Il voto taiwanese è stato seguito con particolare attenzione anche dalla Cina continentale. Nei giorni precedenti alle elezioni, il Presidente cinese Xi Jinping ha ribadito come il tema della ri-unificazione resti sostanzialmente inevitabile. Il Presidente intende prendere l’isola, considerata una Provincia distaccata, entro la data del centenario della Repubblica Popolare, nel 2049, e, possibilmente, prima del termine del proprio mandato personale. Allo stesso modo, il Ministro degli Esteri Wang Yi, in occasione di un recente incontro con l’omologo egiziano Sameh Shoukry, ha invece tenuto a ricordare come l’esito delle elezioni non cambi assolutamente la posizione di Pechino, ossia il cosiddetto “One-China Principle”. Lo stesso Ministro ha anche invitato una volta di più gli attori internazionali a evitare interferenze negli affari interni della Nazione relativamente a Taiwan. Successivamente al voto, lo Stato insulare di Nauru, una delle sole 13 entità statuali a coltivare relazioni bilaterali con Taipei, ha annunciato l’interruzione dei rapporti diplomatici con la Repubblica di Cina (Taiwan) per garantire invece il proprio riconoscimento alla Cina Popolare. A Taipei la notizia è stata accolta come una mossa ispirata da Pechino, presumibilmente indispettita dal verdetto delle urne e preoccupata dal presunto indipendentismo del neoeletto William Lai. Le elezioni a Taiwan, tuttavia, restano un argomento di altissima risonanza anche in altre regioni del globo.

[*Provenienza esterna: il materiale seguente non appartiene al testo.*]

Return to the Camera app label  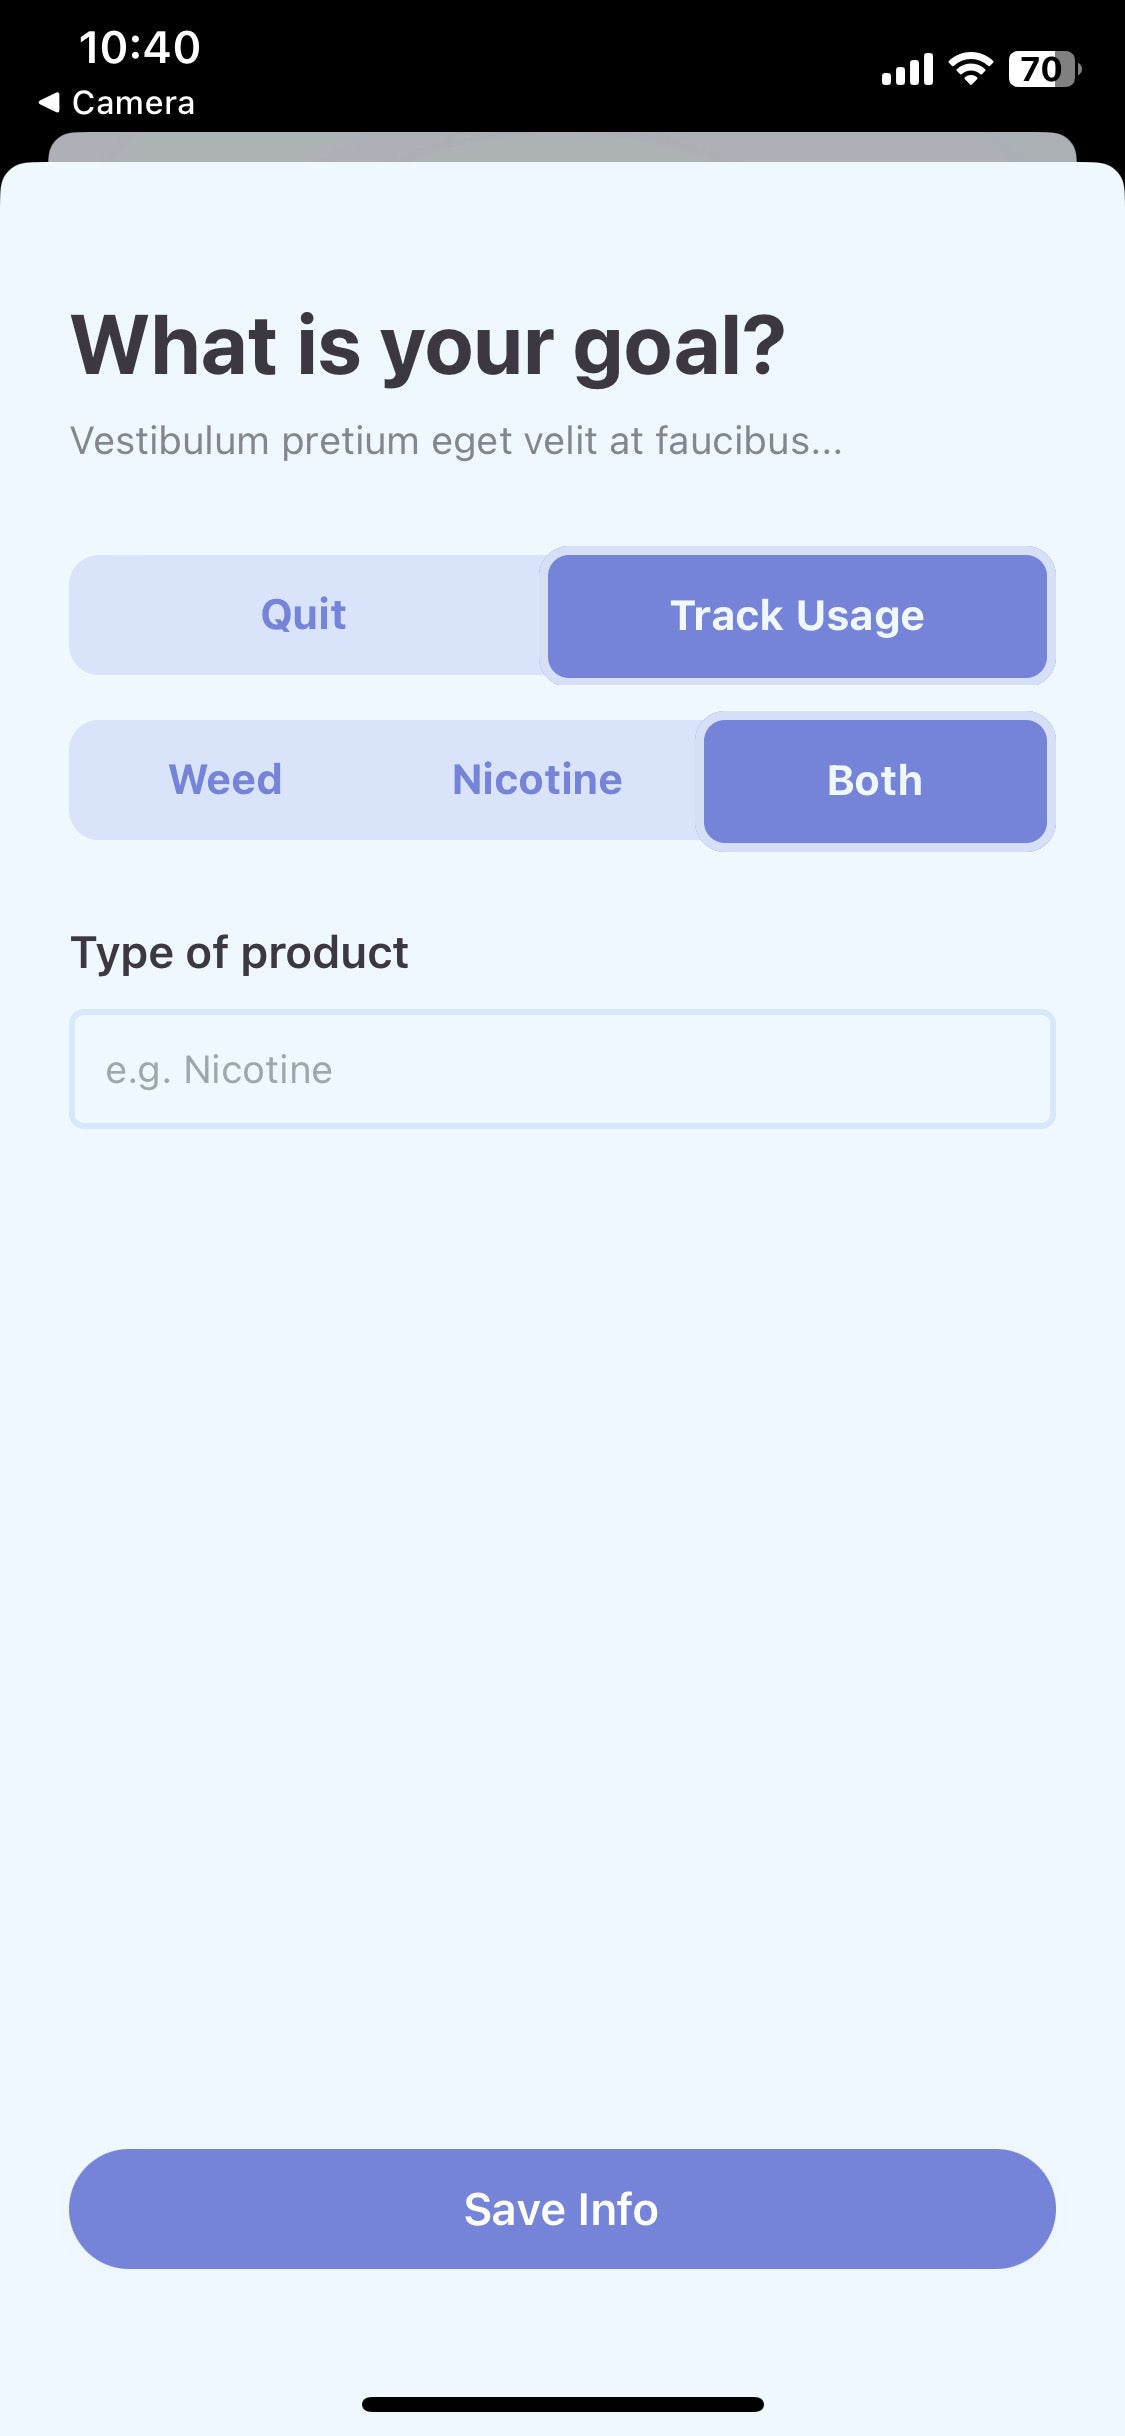(133, 103)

Alla luce di ciò, i possibili scenari attesi nei prossimi giorni sono essenzialmente due. Il primo riproporrebbe la consueta dimostrazione di forza che Pechino è solita mettere in atto in seguito alla percezione di provocazioni esterne, similmente a quanto accaduto nell’agosto del 2022 in seguito alla visita dell’allora portavoce della Camera Nancy Pelosi. Possibile, in un simile scenario, attendersi la mobilitazione del naviglio della Marina nelle acque dello stretto, con conseguenti reiterate violazioni dello spazio aereo taiwanese da parte dell’aviazione dell’Esercito di Liberazione Popolare (PLA). Il secondo scenario, vedrebbe Pechino dimostrare apparente disinteresse per il risultato elettorale nel tentativo di delegittimarne il valore. Intanto, nel corso del discorso della vittoria, il neopresidente taiwanese ha tenuto a smorzare i toni tranquillizzando sul futuro delle relazioni con la Cina, proprio al fine di evitare reazioni eccessive. Le parole di Lai lasciano intendere che la priorità per l’isola al momento sia quella di trovare un equilibrio fra deterrenza e promozione di un dialogo costruttivo, salvaguardando la propria sovranità.